**Your instructions:** Copy out, word for word, the records from the line that contains "I will pos(190,88)." through the line that contains "click(782, 282)", including both of those lines.

**Data shown:**

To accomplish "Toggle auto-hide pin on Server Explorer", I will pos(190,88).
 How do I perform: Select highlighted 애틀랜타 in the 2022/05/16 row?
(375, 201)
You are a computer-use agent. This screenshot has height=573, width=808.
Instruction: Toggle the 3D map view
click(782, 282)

---

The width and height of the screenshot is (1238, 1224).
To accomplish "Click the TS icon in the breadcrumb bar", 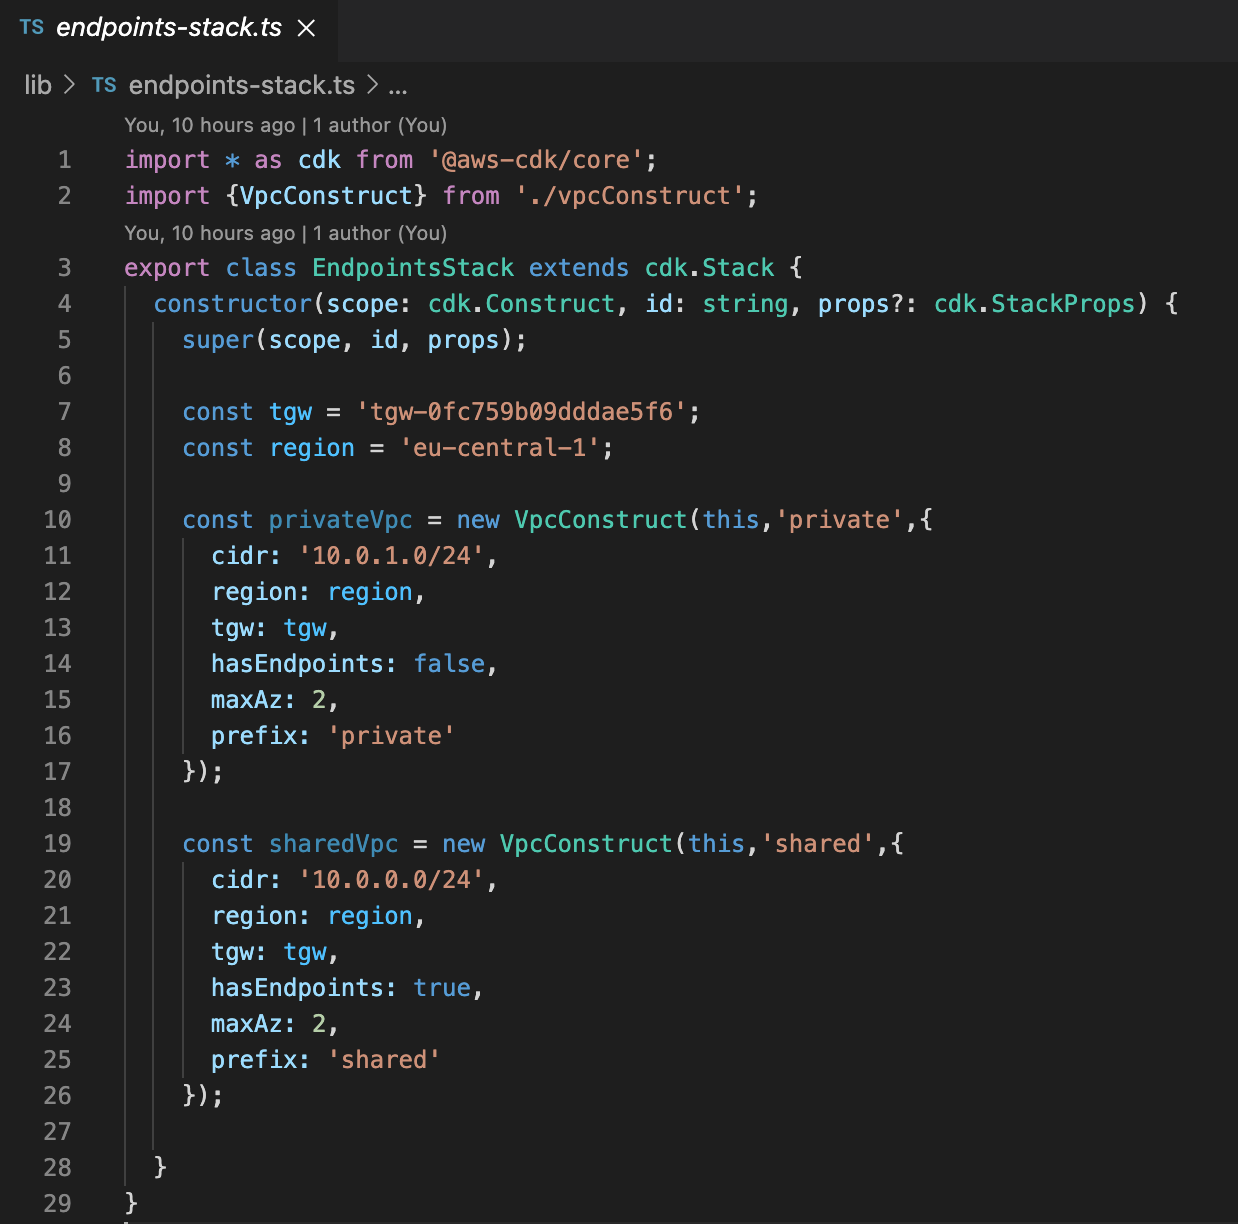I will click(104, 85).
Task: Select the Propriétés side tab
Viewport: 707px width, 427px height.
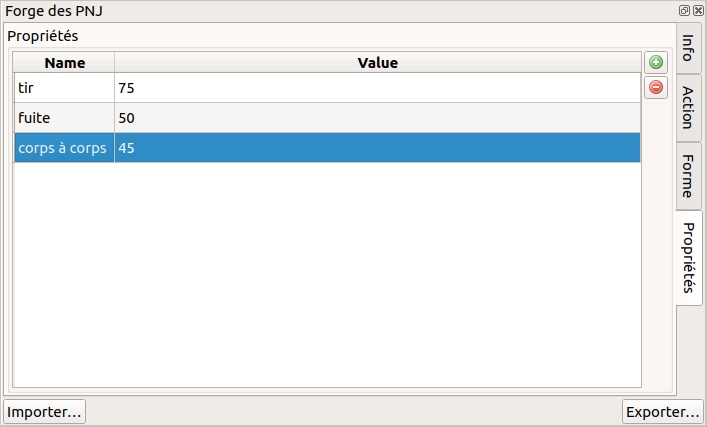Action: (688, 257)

**Right answer:**
To accomplish "Toggle auto-hide pin on Server Explorer", I will pos(190,88).
 How do I perform: Select highlighted 애틀랜타 in the 2022/05/16 row?
(375, 201)
You are a computer-use agent. This screenshot has height=573, width=808.
Instruction: Toggle the 3D map view
click(782, 282)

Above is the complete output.